*** Opening DATASET EXCERPTS ***
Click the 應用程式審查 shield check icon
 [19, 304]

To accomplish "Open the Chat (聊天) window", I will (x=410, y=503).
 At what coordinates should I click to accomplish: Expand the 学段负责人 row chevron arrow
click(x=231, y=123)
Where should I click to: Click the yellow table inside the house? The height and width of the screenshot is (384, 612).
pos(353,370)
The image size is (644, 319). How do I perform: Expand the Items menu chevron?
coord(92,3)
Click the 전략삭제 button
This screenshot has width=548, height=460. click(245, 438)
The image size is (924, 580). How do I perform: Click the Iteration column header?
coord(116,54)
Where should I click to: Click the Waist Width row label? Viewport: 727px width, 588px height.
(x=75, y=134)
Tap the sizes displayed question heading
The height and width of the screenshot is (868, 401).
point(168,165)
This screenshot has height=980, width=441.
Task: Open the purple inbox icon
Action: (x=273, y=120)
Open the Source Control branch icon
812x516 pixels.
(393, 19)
*** Closing DATASET EXCERPTS ***
TASK PROMPT: The data above, all of it, needs to be output exactly as written.

RESPONSE TO THE TASK:
Click the 應用程式審查 shield check icon
 [19, 304]

To accomplish "Open the Chat (聊天) window", I will (x=410, y=503).
 At what coordinates should I click to accomplish: Expand the 学段负责人 row chevron arrow
click(x=231, y=123)
Where should I click to: Click the yellow table inside the house? The height and width of the screenshot is (384, 612).
pos(353,370)
The image size is (644, 319). How do I perform: Expand the Items menu chevron?
coord(92,3)
Click the 전략삭제 button
This screenshot has width=548, height=460. click(245, 438)
The image size is (924, 580). How do I perform: Click the Iteration column header?
coord(116,54)
Where should I click to: Click the Waist Width row label? Viewport: 727px width, 588px height.
(x=75, y=134)
Tap the sizes displayed question heading
The height and width of the screenshot is (868, 401).
point(168,165)
This screenshot has height=980, width=441.
Task: Open the purple inbox icon
Action: (x=273, y=120)
Open the Source Control branch icon
812x516 pixels.
(393, 19)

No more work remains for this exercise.